Despite opposition from residents of the Fairlawn section of Anacostia, the D.C. Zoning Commission recently indicated it would approve a condominium complex on the vacant Ruppert Home for the Aged site at 22nd Street and T Place SE -- provided developer Edward Tiffey makes some changes in the plans and reduces the number of units from 115 to about 100.
"That's still too many," protested Thelma Jones of the Fairlawn Citizens Association, which led opposition to the complex. "There'll be too many people on that site."
Calling the zoning commission procedure "nothing but a farce," Edward Steward, president of the association, stormed out of the meeting complaining that "none of the citizen input was taken into consideration."
During three hearinsg in Fairlawn earlier this spring, about 75 neighborhood residents signed up to testify against the proposal. Most said the only housing they would accept on the site was the similar to the adjacent Fairlawn neighborhood -- single-family, semi-detached homes and triplexes. The developer said such housing would be to expensive to sell.
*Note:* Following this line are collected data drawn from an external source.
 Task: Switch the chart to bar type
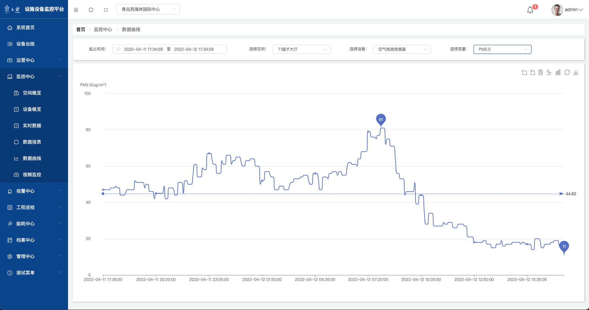point(558,73)
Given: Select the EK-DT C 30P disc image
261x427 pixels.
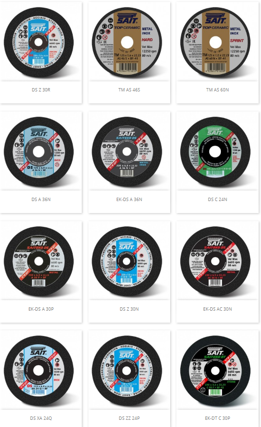Looking at the screenshot, I should pyautogui.click(x=215, y=371).
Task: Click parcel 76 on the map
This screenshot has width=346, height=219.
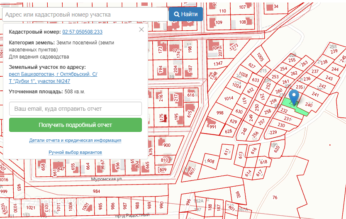Action: click(x=274, y=197)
Tiffey's proposal includes townhouses and "piggyback fats," four-story buildings, in which the upper two floors are set back from the lower two. Each floor would be used as a separate living unit.
In an interview after the zoning commission meeting, Tiffey said he still believed that only by building 115 units on the four-acre site could he afford to sell them for a average of $65,000. But he said he intended to evaluate the situation" and return with a new plan at a hearing scheduled for Sept. 13.
In addition to reducing the number of units, the zoning commission asked Tiffey to prepare a "more sensitive site plan," one which would save more trees and include at least 15,000 square feet of usable open space.
In other actions last week, the zoning commission approved a new office building for Metro at 4200 Connecticut Ave. NW.
It also set a public hearing for Sept. 22 on a proposed new incentive zone for hotels. The new zone would run north and south of Massachusetts Avenue from Capitol Hill to Thomas Circle. In the zone, hotels and apartment building could be constructed larger than buildings normally permitted. The purpose, according to city planners, is to encourage developers to put hotels near the convention center rather than in residential neighborhoods.